▶ **Supplied data**:
********************
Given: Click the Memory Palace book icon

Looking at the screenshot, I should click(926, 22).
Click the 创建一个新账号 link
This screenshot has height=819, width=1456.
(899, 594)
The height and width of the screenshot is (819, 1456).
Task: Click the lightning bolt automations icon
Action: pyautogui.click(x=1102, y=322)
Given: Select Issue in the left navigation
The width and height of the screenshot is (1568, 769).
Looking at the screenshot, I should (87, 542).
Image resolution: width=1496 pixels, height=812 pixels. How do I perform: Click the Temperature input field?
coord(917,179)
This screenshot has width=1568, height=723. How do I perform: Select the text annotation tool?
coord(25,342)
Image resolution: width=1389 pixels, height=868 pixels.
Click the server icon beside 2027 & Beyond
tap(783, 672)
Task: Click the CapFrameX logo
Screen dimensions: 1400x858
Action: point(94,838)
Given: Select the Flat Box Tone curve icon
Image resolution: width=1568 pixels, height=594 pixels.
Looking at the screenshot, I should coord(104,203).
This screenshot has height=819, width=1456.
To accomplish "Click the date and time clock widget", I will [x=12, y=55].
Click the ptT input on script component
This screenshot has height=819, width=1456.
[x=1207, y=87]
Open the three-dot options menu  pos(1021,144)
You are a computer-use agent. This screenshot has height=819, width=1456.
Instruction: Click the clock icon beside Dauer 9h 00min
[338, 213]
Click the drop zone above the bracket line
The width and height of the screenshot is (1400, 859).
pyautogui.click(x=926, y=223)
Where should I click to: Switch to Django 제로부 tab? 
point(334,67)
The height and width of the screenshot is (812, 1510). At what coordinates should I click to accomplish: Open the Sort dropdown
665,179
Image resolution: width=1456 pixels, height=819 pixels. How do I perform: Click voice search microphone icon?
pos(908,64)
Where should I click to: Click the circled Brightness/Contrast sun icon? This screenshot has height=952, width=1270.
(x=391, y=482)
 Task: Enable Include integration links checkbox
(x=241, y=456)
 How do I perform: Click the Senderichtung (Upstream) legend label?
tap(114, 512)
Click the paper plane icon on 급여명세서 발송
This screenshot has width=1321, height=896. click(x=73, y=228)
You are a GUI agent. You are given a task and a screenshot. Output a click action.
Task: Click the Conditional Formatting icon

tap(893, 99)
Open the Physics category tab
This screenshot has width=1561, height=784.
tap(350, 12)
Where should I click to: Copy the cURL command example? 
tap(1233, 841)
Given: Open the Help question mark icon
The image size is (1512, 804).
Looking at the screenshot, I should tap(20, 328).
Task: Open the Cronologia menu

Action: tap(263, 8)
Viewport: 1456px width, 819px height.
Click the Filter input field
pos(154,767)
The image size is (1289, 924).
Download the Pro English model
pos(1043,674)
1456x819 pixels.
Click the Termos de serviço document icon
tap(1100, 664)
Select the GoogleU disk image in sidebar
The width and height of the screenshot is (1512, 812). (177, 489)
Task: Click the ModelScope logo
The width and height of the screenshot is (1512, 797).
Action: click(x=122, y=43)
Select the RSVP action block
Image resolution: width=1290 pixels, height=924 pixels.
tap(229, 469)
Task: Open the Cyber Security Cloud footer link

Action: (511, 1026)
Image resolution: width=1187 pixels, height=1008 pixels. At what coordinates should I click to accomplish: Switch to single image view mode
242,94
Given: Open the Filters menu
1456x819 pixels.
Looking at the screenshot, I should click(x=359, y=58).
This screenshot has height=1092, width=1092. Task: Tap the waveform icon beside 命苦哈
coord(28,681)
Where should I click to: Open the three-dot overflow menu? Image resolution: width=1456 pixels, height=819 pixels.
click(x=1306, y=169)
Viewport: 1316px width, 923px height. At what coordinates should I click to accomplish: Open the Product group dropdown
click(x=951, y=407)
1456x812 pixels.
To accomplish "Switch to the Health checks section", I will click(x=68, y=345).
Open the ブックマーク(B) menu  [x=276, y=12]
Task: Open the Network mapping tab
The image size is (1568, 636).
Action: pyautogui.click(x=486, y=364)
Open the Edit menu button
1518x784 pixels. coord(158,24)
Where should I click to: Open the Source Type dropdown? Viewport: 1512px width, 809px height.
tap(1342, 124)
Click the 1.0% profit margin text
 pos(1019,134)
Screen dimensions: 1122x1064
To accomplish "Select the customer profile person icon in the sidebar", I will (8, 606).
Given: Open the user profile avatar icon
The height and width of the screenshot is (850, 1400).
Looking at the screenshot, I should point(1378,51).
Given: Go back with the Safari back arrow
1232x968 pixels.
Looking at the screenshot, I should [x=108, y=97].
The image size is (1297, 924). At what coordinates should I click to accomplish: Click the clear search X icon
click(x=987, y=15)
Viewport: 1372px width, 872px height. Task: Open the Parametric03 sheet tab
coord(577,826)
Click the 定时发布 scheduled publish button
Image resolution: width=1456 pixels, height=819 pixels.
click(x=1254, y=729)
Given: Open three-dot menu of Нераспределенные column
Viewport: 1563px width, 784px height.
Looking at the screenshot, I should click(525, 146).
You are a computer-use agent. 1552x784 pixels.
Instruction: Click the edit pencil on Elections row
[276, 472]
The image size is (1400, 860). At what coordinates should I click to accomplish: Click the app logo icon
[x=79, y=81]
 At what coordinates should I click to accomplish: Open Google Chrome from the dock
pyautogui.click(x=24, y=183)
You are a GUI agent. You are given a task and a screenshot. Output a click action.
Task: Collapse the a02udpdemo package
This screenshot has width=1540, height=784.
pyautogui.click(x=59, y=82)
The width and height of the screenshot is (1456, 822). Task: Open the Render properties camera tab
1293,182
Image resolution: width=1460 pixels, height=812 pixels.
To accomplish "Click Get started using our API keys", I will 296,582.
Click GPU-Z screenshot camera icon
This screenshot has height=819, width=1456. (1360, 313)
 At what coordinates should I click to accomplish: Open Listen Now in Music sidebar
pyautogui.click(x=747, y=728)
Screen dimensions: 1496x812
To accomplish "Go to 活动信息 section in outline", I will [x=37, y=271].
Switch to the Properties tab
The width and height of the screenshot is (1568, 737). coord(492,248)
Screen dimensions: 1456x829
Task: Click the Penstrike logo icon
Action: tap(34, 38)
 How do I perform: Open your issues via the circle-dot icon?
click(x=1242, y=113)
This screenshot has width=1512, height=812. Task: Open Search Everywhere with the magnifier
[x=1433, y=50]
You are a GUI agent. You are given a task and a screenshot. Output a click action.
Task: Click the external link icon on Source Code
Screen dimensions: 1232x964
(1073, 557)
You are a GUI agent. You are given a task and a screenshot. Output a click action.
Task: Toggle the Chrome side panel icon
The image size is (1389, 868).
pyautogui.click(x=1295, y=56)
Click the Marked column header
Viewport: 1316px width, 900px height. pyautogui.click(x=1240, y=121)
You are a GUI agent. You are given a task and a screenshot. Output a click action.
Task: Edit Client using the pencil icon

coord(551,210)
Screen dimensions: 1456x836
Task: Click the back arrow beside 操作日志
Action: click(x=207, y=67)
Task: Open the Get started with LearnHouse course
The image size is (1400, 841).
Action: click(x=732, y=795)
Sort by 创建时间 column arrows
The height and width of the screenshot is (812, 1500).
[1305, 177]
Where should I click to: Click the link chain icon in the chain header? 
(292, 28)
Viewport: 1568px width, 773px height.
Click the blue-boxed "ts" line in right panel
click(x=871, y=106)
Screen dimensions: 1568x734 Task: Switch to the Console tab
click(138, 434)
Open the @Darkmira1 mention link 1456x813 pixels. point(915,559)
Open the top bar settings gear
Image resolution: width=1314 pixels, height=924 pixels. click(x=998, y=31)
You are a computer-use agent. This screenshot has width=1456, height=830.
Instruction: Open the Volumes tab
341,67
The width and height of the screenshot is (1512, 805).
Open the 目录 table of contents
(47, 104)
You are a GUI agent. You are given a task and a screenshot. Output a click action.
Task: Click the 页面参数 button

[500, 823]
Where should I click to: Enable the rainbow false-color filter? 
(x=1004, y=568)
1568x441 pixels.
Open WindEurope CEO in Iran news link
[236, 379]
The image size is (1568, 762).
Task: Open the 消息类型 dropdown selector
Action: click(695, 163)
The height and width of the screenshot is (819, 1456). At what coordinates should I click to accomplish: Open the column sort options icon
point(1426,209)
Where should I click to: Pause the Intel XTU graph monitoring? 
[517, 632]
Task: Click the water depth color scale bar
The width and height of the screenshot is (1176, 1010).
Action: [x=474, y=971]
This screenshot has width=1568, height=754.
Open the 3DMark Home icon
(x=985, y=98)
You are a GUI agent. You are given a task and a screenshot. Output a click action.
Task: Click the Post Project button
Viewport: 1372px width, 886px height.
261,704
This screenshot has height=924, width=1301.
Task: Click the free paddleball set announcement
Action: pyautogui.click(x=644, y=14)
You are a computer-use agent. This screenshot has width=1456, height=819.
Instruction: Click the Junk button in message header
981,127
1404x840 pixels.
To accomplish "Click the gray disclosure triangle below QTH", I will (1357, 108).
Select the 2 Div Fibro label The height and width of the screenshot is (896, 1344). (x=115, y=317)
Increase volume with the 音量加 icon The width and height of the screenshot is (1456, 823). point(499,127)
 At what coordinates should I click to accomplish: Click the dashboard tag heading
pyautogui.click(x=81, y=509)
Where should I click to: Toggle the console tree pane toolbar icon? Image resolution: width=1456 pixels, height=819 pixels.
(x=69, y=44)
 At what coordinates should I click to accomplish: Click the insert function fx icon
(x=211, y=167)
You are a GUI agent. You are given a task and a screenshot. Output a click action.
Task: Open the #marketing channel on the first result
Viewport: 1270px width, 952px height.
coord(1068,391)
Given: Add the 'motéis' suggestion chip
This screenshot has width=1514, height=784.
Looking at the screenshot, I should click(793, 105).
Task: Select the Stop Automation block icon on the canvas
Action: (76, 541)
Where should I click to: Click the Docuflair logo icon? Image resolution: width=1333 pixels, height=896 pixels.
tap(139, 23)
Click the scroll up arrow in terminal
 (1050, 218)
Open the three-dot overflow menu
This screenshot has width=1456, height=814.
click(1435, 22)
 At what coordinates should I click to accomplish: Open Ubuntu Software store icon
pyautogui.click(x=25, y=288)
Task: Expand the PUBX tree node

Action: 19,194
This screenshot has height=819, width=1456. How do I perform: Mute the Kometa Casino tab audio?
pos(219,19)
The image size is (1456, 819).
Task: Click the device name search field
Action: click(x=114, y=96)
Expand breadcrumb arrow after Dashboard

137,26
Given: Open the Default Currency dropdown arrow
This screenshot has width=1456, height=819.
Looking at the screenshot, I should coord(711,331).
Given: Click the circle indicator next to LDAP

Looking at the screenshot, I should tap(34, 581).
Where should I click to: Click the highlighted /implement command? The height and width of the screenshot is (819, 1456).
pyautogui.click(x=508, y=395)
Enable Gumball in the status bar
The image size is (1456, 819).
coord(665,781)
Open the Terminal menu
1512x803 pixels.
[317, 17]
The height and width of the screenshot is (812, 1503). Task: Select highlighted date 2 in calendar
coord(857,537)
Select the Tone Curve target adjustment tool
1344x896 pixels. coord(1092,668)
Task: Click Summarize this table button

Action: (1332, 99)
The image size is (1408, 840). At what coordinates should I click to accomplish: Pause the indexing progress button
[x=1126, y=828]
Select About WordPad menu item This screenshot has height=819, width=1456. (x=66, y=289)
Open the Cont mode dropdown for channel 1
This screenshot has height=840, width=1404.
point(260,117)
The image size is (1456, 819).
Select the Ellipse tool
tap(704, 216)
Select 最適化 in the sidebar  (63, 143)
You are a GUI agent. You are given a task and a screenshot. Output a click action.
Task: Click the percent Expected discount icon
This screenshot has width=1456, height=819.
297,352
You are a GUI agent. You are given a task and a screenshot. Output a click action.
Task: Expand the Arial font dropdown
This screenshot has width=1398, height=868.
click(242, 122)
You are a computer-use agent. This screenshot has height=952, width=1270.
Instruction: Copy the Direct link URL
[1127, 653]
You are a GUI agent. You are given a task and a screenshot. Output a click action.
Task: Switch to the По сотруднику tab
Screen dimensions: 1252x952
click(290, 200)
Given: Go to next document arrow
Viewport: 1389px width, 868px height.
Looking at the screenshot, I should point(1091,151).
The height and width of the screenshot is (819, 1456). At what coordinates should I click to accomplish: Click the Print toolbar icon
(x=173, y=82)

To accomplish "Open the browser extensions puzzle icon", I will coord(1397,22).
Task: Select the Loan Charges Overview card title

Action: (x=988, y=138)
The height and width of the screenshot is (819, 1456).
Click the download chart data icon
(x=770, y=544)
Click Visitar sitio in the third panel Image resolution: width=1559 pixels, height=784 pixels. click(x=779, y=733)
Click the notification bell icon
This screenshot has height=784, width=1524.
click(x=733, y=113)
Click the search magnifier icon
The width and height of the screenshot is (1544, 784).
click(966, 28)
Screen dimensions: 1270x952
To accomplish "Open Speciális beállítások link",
********************
▶ **Task requirements**: Wherever the word "channel" shows up in the material, copy the line it is on.

▶ **Answer to this exercise**:
Task: Open the #marketing channel on the first result
Open the Cont mode dropdown for channel 1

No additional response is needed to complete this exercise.